▶ **Data**:
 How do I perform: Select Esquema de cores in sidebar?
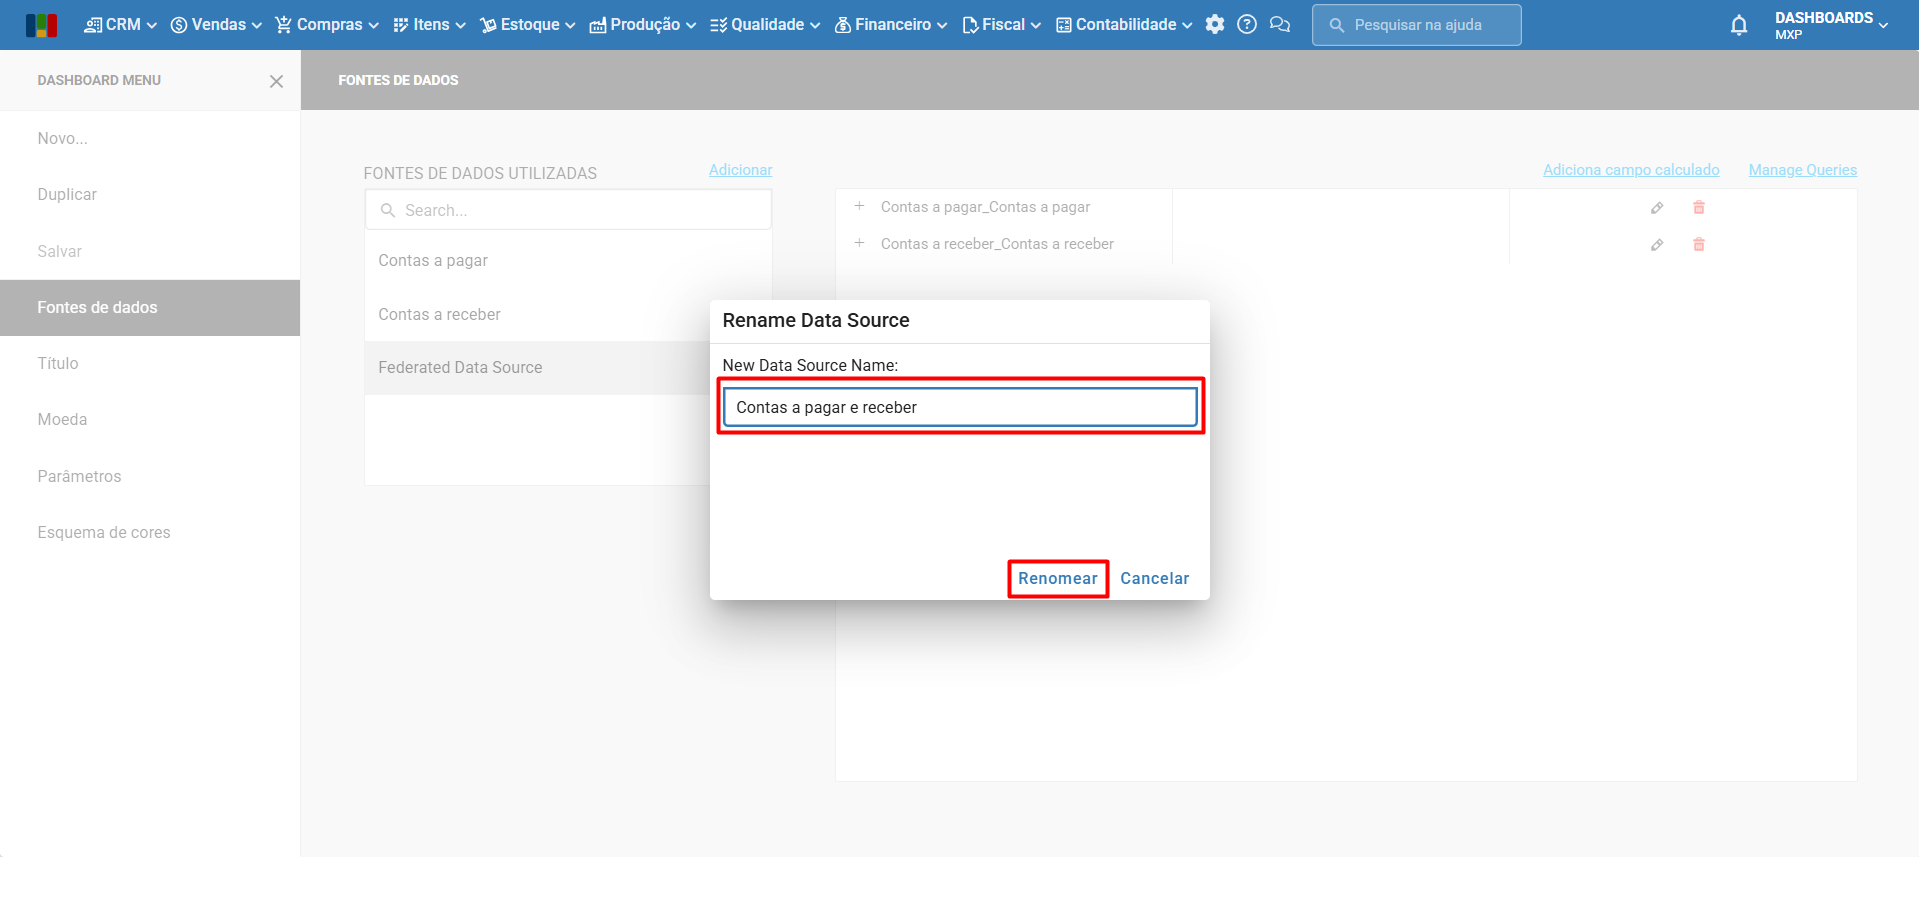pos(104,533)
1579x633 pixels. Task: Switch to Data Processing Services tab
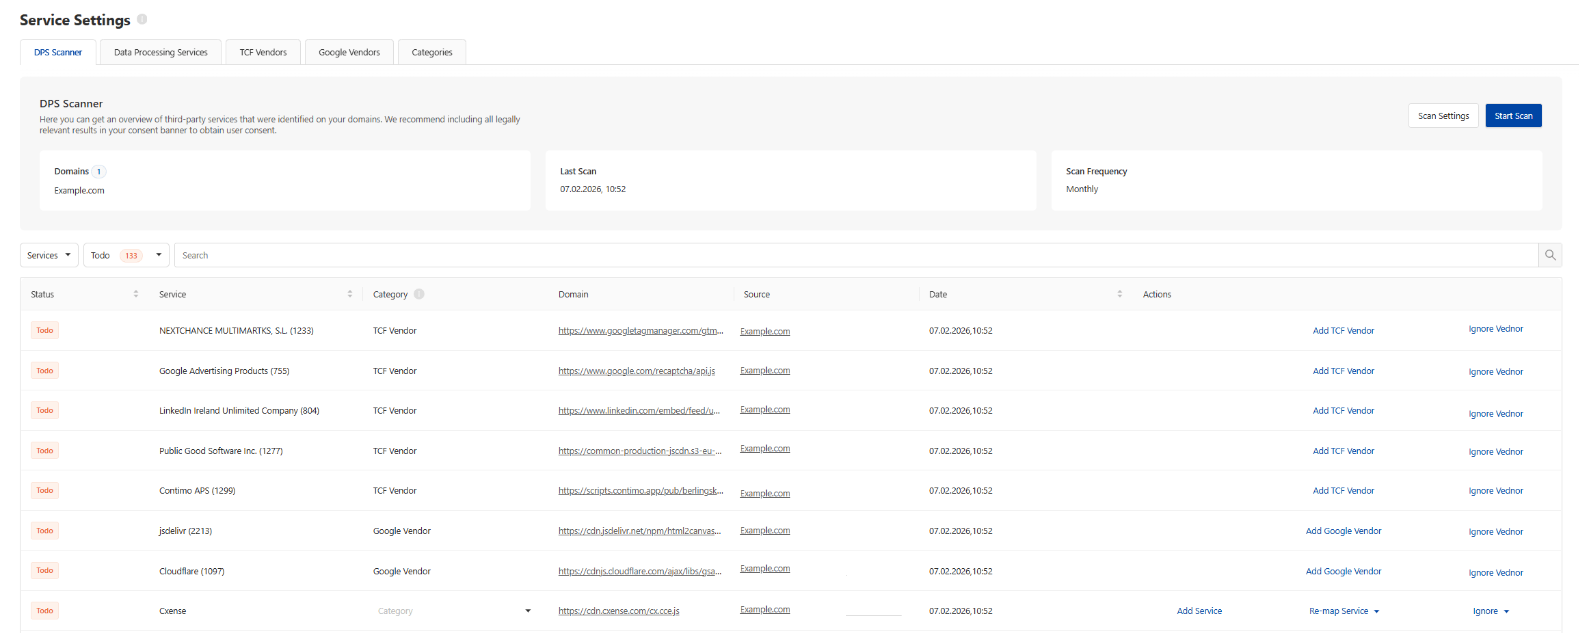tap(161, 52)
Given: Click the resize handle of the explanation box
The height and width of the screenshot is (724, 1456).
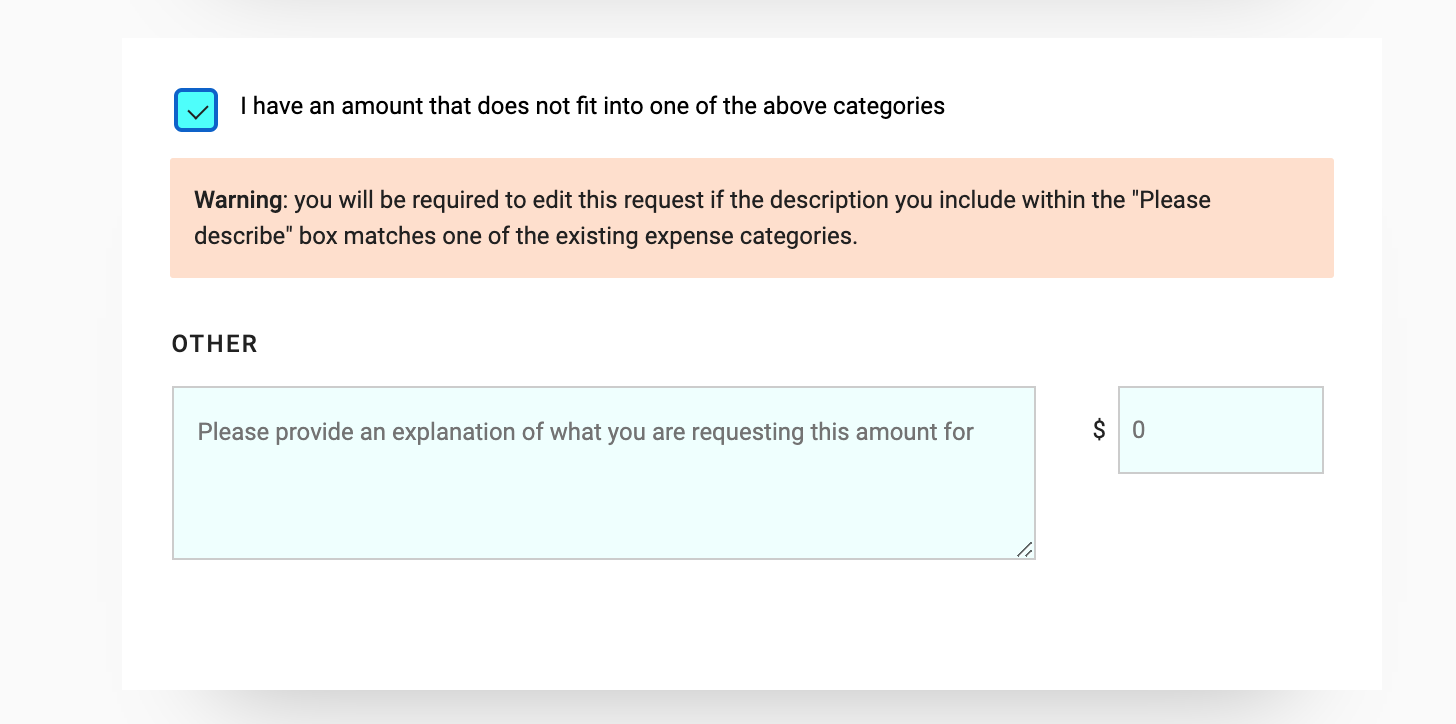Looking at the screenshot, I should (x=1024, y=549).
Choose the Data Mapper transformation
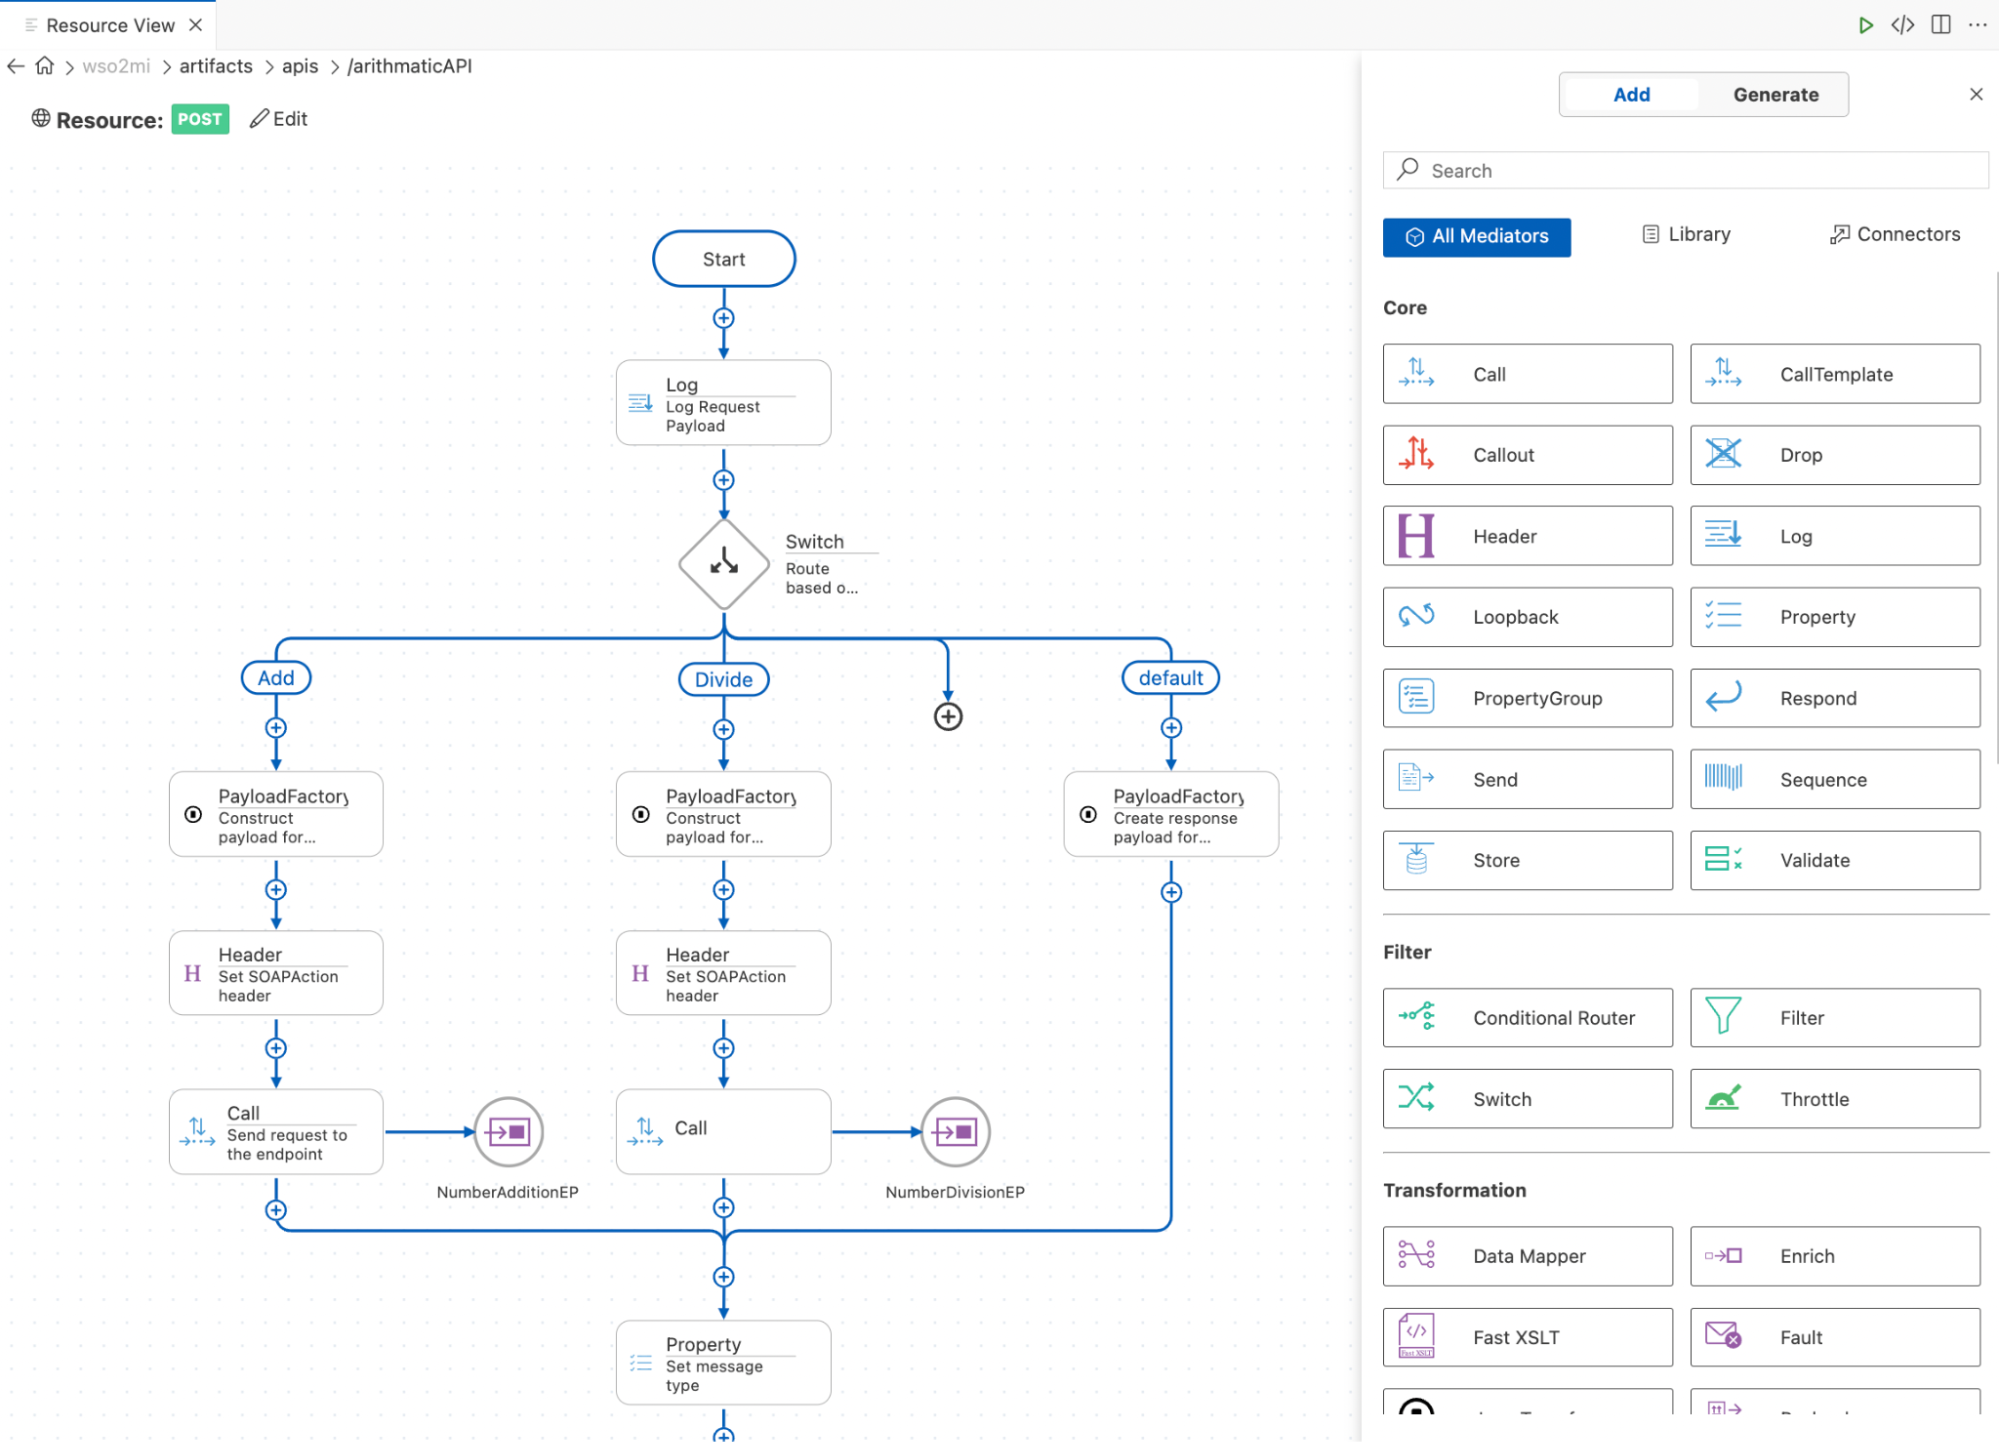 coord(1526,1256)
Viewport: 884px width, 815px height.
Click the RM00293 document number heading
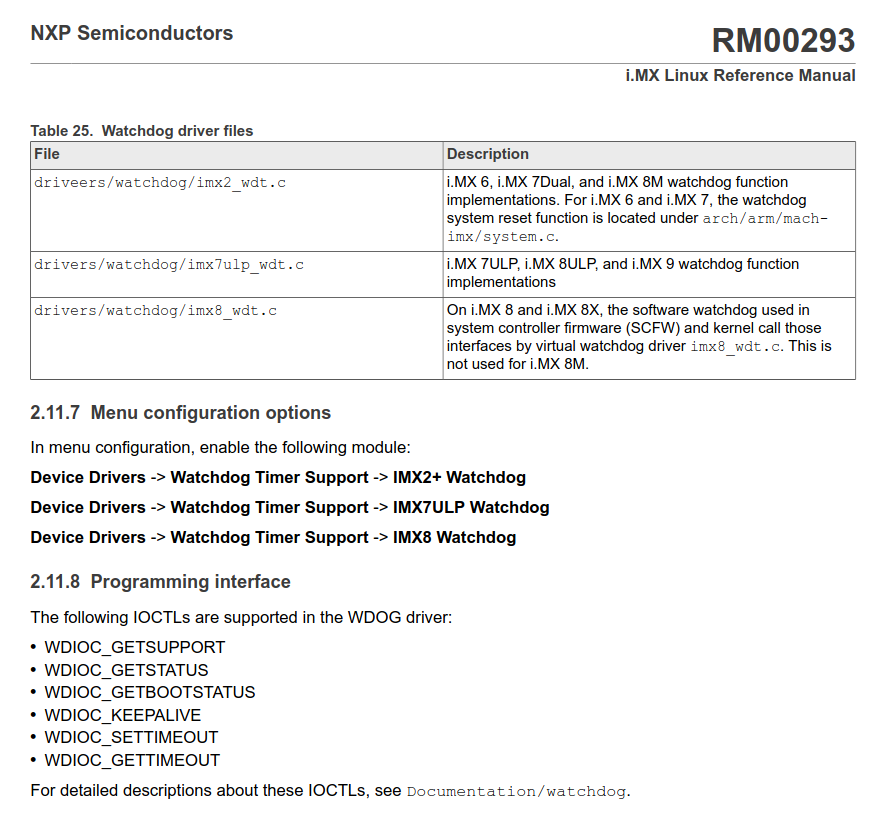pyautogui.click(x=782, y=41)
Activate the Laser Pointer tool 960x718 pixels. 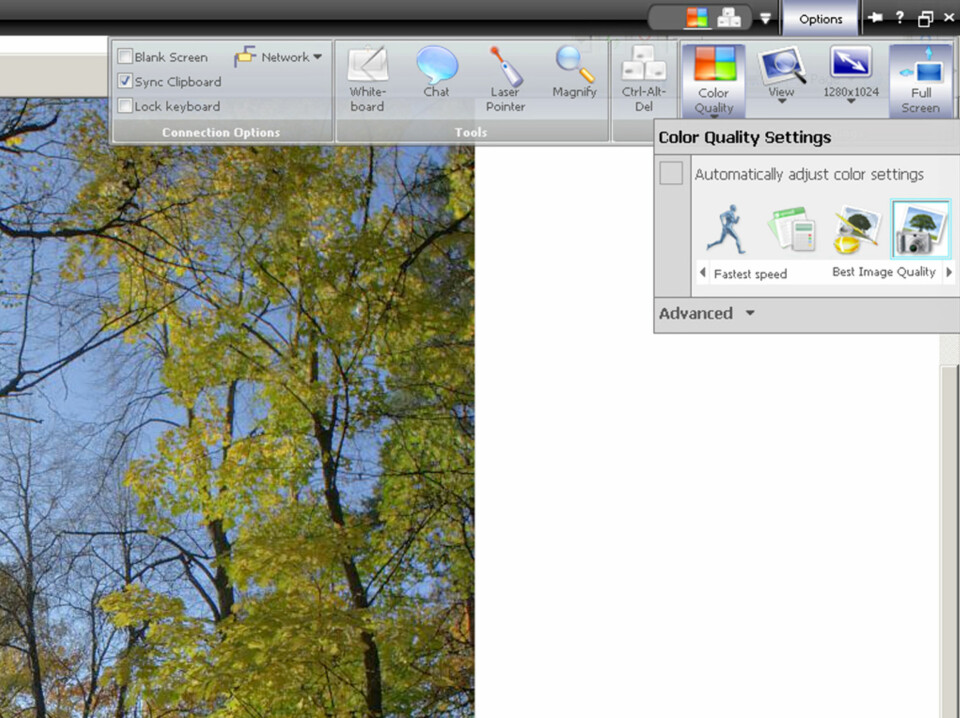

▶ **Requirements**:
Rewrite all of the items above with "sidebar" switched to "side panel" and nothing else changed. Leave the pictures out.

▶ **Solution below**:
 How do I perform: Select Esquema de cores in side panel?
pos(104,533)
1579x633 pixels. Task: Switch to Data Processing Services tab
tap(161, 52)
Given: Click the resize handle of the explanation box
The height and width of the screenshot is (724, 1456).
Looking at the screenshot, I should (x=1024, y=549).
Choose the Data Mapper transformation
 coord(1526,1256)
Viewport: 884px width, 815px height.
Click the RM00293 document number heading
pyautogui.click(x=782, y=41)
Activate the Laser Pointer tool 960x718 pixels. 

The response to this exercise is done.